偏平足

里山の石神・石仏探訪

石仏576トビ岩山(千葉)磨崖仏

2015年04月10日 | 登山

トビ岩山(とびいわやま) 磨崖仏(まがいぶつ)

【データ】トビ岩山 160メートル▼最寄駅 JR内房線・竹岡駅▼登山口 千葉県富津市竹岡の関山集落先のトンネル▼石仏 トビ岩山岩峰の西側、地図の赤丸印。青丸は供養塔▼地図は国土地理院ホームページより(地図に山名はなく、三角点192.6の東の崖を伴った東西にのびる峰をトビ岩山とした)

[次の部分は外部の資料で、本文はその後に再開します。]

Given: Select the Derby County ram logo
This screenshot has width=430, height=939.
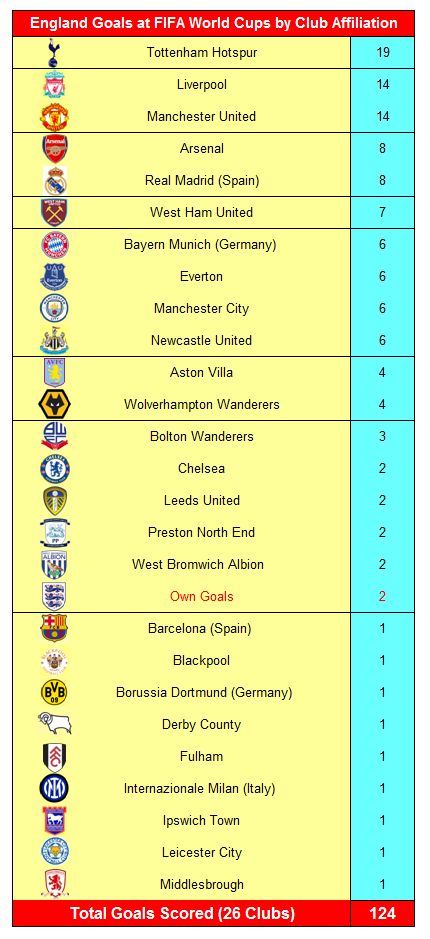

【案内】トビ岩山へは、富津の関山と相川を結ぶトンネルの関川側、かつての別荘地へ登る道から入った。別荘地奥の左手の尾根に取り付き、192.6三角点方向へ向かう。途中右側へ分かれるいくつかの道はみな白狐川へのコースなので左、左と進む。192.6三角点の南側のトラバース道に入るとトビ岩山への平坦な道になり、トビ岩山崖の上と下の道の分岐に出る。山頂へは左の上の道、ここに案内する磨崖仏は右の下の道に入ってすぐの岸壁にある。

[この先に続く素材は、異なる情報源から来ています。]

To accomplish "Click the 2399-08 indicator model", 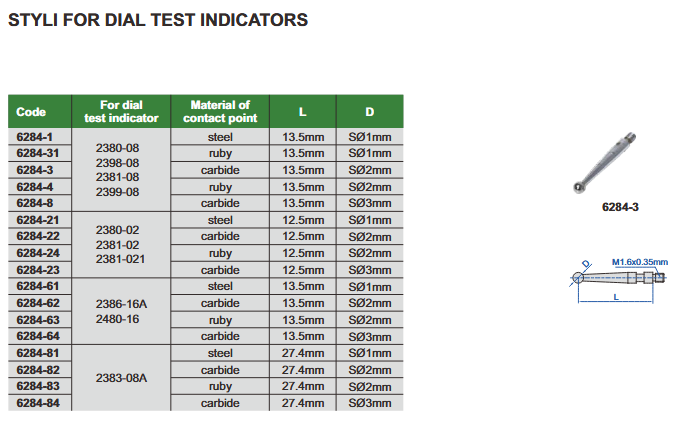I will point(117,191).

 磨崖仏は高さ約1メートル。合掌をした坐像で頭部の肉髻(にっけい)から、如来形に見える。しかし顔が欠落し、下半身も風化して台座があったかどうかの確認もできない状態で、確かな尊名はわからない。磨崖仏の脇には二つの龕が掘られ、銘不明の石塔と三面八臂の馬頭観音坐像が祀られている。房総の山には馬頭観音と大日如来を祀る例をこのブログでいくつも案内してきたが、トビ岩山のこの石仏たちはそれには当てはまらない。
 房総には神奈川県の鎌倉に造られた〝やぐら〟と同じ形式の龕が多く、そのなかに磨崖仏が彫られているところがいくつもある。トビ岩山周辺では富津市数馬の岩井堂や、同市竹岡の薬王寺がその代表で、鎌倉のやぐら同様中世のものが多いのも特徴だ。露座では新しいものだが、鋸山の百尺観音や薬師如来の巨大磨崖仏がある。意外に思えるが磨崖仏の多い房総である。しかし山中で磨崖仏に出会ったのは、これまでこのトビ岩山だけである。

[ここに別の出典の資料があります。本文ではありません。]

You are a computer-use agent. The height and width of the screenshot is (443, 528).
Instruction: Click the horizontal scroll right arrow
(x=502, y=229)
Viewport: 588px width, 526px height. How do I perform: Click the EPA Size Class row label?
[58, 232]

【独り言1】前に物見塚山からトビ岩山へ向かいましたが、道がわからず断念したことがありました。今回は関山集落の奥から再挑戦です。失敗はごめんですから、地図と磁石をたよりに慎重に進みました。しかし、何度か白狐川方面の尾根に踏み込みこんでしまいました。そのたびに見たのが、かつて利用された形跡のある道で、その一ヶ所には写真のような石塔まで立っていました。この道は白狐集落と相川集落を結ぶように見えましたが、真相のほどはわかりません。写真下はトビ岩山から南側の物見塚山方面の眺めです。



【独り言2】竹岡の関山集落の道路二ヶ所に、不思議なものがぶら下がった注連縄が渡してありました。地元の人に尋ねると、〝注連吊り〟というものだそうです。集落の入り口と出口の二ヶ所に、悪霊・主に疫病を防ぐために吊るしたもので、毎年2月に新たにするとのこと。吊るされたものは、男根、草鞋、桟俵。昔はもっと大きなものをつるしたそうで、こんな大きなものをもつ、あるいは使う男がいる、ということを表現したものだそうです。各地にあった道切りと同じ趣旨の行事なのでしょう。昔は竹岡のどの集落でもやっていたそうですが、今はここ関山だけに残っているとのことでした。